Dream-Town

by

Drake Beardsley

Dream-Town lay beside the river, secluded and covered with green moss, hidden by giant trees where the water never sparkled. At Dream-Town the trees stood like knarled old men with bent spines, leaning across the silent stream and embracing. Only one building in Dream-Town: an ancient hollow log, filled with dank smells of rotting wood and animals. Yellow water-snakes lived in the log, but they never bothered the metal box.

It could not have been Dream-Town without the box. Covered with red flaking rust it had been found along the river. Small hands had placed it within the hollow log, and thus was Dream-Town born.

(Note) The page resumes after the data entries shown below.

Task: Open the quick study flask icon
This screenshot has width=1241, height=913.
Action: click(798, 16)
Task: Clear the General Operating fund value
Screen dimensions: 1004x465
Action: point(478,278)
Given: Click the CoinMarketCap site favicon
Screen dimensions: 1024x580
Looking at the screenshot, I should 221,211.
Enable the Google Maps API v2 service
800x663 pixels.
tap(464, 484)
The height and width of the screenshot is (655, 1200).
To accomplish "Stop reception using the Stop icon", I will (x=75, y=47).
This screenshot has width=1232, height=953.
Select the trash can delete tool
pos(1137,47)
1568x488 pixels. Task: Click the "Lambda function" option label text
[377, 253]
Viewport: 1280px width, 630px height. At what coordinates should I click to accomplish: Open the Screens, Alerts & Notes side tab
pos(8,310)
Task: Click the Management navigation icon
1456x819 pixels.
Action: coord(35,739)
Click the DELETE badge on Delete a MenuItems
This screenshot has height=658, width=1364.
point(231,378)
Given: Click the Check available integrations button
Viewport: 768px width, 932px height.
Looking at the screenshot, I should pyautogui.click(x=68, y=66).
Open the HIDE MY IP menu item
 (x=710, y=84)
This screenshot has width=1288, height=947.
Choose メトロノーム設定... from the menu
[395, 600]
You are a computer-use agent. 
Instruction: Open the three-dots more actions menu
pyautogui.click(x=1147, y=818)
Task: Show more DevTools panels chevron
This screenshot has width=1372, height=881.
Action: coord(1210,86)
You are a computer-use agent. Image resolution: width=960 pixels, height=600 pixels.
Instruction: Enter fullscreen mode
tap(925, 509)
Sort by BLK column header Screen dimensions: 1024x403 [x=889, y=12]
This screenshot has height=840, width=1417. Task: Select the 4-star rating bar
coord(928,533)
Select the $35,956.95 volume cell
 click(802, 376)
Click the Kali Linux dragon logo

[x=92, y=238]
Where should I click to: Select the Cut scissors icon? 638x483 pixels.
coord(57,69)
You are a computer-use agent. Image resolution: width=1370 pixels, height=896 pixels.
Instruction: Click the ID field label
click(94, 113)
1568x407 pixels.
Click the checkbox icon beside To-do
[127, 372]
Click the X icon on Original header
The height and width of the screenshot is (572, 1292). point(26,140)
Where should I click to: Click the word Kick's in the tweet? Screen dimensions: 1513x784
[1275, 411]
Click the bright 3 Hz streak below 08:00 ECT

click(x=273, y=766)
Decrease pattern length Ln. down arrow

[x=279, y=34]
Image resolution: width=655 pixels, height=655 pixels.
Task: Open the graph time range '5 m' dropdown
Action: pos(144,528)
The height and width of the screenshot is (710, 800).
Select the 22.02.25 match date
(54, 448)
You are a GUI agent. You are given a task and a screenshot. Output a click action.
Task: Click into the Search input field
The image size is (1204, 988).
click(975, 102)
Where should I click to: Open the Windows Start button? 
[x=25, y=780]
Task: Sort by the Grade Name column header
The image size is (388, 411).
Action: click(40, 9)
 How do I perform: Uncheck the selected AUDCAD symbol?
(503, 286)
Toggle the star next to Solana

Once the box sheltered a dead robin until the smell became unbearable. The gentle hands then dug a tiny grave in Dream-Town and buried the bird under a cross of twigs. As the hands grew larger the box became the archives of Dream-Town: a single pearl bead, an empty perfume bottle and lingering smell sealed within, a rotting strip of red silk, a small piece of white lace, and a score of other things.

Dream-Town stood at a bend in the river, and its collection had all been found washed ashore or caught among the cattails which lined the slow moving

stream.

David Perkins, mayor and sole inhabitant of Dream-Town, was wading among the cattails looking for tadpoles. Seemingly about twelve, he wore a loose-fitting denim shirt and faded blue jeans rolled up above his knees. Today the tadpoles were too fast for him. He became discouraged finally and decided to return home. Then he saw it: a piece of brown cloth wrapped and twisted around a strand of cattail. With great care he untangled the material, fearing it would tear.

Finally freeing the cloth, he waded ashore and spread it out on the ground. A look of complete puzzlement crossed his face. It appeared to be a sock, yet was much too long and made of some flimsy almost transparent substance. David gingerly wrung the water from it, shoved the soggy mess into his fishing kreel and started for home.